### [TASK TO CARRY OUT]
Each line from the start of the data below through the one containing "Cancel with the" must be reproduced exactly.

### [INFORMATION SUPPLIED]
== == ==
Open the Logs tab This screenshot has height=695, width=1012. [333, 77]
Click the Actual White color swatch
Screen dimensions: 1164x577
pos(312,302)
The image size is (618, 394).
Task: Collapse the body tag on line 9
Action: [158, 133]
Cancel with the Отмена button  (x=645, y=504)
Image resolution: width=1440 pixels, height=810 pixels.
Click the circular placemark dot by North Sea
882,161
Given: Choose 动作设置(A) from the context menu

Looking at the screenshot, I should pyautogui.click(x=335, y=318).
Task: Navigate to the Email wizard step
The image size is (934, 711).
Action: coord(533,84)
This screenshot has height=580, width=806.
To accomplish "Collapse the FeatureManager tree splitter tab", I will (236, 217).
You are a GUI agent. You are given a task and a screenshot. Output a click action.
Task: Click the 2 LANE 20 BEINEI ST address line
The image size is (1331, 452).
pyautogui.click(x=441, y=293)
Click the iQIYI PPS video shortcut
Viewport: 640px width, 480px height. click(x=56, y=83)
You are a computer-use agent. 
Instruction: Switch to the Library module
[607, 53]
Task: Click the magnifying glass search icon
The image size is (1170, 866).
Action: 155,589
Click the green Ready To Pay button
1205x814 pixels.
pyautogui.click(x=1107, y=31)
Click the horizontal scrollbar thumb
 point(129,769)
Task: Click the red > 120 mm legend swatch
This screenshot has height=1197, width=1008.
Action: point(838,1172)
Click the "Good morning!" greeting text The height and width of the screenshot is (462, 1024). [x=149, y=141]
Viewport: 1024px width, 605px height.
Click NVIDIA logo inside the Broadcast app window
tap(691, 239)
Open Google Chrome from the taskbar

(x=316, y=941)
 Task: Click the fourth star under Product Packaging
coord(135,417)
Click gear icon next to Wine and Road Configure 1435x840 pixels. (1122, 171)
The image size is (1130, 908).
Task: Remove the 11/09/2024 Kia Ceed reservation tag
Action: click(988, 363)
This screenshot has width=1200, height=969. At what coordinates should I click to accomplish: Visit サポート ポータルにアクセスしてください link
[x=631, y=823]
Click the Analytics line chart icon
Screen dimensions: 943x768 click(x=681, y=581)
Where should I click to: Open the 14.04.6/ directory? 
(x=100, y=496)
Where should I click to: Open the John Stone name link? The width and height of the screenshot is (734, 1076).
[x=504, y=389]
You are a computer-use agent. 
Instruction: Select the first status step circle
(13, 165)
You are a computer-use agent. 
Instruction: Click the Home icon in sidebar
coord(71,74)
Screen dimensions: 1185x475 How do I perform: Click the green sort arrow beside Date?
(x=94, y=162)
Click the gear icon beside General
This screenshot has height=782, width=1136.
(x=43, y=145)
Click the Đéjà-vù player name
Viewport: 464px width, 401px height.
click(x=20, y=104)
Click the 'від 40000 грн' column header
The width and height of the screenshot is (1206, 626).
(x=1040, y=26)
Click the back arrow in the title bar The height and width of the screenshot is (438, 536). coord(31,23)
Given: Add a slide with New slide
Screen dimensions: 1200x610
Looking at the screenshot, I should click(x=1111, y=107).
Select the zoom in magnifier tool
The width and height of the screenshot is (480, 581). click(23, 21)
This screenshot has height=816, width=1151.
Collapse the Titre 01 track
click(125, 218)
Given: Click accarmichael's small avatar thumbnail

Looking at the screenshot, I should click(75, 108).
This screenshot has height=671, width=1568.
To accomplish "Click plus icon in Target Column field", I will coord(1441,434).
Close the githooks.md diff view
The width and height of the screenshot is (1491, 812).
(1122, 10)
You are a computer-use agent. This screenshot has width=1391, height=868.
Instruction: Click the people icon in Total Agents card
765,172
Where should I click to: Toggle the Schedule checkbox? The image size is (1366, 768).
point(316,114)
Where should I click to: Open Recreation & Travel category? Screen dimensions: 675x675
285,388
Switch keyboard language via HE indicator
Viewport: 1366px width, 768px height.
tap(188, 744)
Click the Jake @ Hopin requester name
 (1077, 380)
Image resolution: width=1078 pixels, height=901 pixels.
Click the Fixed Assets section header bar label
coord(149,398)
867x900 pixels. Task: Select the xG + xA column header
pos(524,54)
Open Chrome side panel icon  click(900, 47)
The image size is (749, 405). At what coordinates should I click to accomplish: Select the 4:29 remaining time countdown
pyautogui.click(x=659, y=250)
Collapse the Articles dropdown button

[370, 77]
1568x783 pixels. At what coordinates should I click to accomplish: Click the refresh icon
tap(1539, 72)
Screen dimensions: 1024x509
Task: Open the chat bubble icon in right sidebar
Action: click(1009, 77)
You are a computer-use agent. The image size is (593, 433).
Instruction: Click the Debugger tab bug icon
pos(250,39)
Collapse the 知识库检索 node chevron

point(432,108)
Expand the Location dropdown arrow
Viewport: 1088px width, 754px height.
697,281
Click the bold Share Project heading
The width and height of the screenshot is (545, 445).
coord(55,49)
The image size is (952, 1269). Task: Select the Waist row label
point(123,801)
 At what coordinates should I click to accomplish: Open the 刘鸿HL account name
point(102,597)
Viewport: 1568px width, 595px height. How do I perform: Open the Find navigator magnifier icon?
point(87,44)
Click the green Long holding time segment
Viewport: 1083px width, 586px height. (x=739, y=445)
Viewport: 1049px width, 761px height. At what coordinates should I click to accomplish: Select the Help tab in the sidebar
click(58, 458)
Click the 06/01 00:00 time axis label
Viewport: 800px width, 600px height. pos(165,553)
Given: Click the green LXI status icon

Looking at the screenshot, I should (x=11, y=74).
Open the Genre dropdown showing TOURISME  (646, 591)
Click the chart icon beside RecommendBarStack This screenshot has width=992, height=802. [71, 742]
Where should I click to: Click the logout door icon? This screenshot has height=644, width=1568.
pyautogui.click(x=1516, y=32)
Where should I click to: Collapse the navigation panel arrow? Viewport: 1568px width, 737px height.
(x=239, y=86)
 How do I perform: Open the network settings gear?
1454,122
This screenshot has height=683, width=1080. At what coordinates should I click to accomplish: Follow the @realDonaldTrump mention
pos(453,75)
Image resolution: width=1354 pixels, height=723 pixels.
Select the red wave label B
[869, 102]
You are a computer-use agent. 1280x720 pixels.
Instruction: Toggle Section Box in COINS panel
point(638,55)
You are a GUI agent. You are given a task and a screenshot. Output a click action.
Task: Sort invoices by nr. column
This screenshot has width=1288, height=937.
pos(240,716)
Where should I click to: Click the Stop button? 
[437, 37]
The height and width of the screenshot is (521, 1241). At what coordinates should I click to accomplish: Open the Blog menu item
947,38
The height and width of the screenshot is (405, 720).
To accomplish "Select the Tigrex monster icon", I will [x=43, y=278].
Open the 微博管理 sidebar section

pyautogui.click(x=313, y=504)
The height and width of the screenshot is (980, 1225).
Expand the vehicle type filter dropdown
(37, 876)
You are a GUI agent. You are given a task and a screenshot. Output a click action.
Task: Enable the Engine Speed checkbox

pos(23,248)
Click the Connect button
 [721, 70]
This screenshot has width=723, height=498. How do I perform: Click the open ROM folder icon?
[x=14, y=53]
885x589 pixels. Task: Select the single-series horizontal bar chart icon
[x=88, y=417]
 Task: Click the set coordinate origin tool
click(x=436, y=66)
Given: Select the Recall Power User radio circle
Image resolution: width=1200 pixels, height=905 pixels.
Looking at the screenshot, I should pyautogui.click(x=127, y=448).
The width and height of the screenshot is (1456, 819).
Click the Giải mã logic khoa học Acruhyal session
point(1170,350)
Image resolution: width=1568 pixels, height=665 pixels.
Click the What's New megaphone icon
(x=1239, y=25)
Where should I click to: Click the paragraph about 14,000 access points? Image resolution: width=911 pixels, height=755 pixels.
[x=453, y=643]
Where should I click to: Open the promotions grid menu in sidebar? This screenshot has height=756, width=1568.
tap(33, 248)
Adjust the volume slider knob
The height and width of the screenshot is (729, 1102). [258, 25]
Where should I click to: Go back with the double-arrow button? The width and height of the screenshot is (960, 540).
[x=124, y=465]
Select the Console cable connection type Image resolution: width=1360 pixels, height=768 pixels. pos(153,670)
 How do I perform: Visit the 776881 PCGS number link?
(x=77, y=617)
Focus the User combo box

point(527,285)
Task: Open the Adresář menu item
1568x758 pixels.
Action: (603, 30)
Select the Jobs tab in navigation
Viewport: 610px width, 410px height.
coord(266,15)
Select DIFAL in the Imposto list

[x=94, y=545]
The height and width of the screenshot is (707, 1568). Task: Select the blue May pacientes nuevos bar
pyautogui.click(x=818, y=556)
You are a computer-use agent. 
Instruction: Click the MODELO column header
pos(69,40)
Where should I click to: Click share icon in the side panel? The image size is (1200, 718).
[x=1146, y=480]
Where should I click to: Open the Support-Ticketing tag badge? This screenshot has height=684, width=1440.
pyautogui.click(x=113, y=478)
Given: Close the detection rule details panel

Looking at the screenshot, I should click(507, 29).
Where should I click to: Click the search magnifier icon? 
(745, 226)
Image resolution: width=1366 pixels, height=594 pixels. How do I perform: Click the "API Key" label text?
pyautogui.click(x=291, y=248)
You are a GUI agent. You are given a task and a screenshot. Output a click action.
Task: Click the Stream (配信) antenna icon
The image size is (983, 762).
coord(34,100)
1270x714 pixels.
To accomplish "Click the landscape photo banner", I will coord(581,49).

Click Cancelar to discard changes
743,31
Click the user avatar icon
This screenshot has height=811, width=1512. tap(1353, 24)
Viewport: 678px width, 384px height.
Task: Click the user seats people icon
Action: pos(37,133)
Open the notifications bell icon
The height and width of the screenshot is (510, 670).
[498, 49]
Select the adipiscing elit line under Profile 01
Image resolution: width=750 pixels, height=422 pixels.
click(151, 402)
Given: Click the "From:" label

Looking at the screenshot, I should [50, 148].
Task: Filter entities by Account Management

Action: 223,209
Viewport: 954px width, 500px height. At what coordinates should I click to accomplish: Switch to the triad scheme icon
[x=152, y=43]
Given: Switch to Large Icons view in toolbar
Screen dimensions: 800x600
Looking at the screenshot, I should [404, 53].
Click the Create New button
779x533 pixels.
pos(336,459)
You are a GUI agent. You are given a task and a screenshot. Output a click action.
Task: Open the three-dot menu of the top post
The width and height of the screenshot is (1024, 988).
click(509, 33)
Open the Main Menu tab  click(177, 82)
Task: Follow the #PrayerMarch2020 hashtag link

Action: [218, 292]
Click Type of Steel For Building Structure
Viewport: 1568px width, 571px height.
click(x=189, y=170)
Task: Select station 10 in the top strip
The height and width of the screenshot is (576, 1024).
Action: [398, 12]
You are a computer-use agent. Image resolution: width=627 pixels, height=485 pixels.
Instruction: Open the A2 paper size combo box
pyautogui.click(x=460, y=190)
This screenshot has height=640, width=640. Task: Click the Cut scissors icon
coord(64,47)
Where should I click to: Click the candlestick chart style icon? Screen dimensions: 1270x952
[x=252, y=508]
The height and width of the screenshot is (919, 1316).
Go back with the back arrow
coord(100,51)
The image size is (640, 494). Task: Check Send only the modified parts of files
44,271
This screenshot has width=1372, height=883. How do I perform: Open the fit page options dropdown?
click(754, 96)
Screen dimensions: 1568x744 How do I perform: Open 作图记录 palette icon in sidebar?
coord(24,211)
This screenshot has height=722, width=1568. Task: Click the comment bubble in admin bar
== == ==
### [OUTPUT FOR THIS TASK]
Open the Logs tab This screenshot has height=695, width=1012. [333, 77]
Click the Actual White color swatch
Screen dimensions: 1164x577
pos(312,302)
The image size is (618, 394).
Task: Collapse the body tag on line 9
Action: [158, 133]
Cancel with the Отмена button  (x=645, y=504)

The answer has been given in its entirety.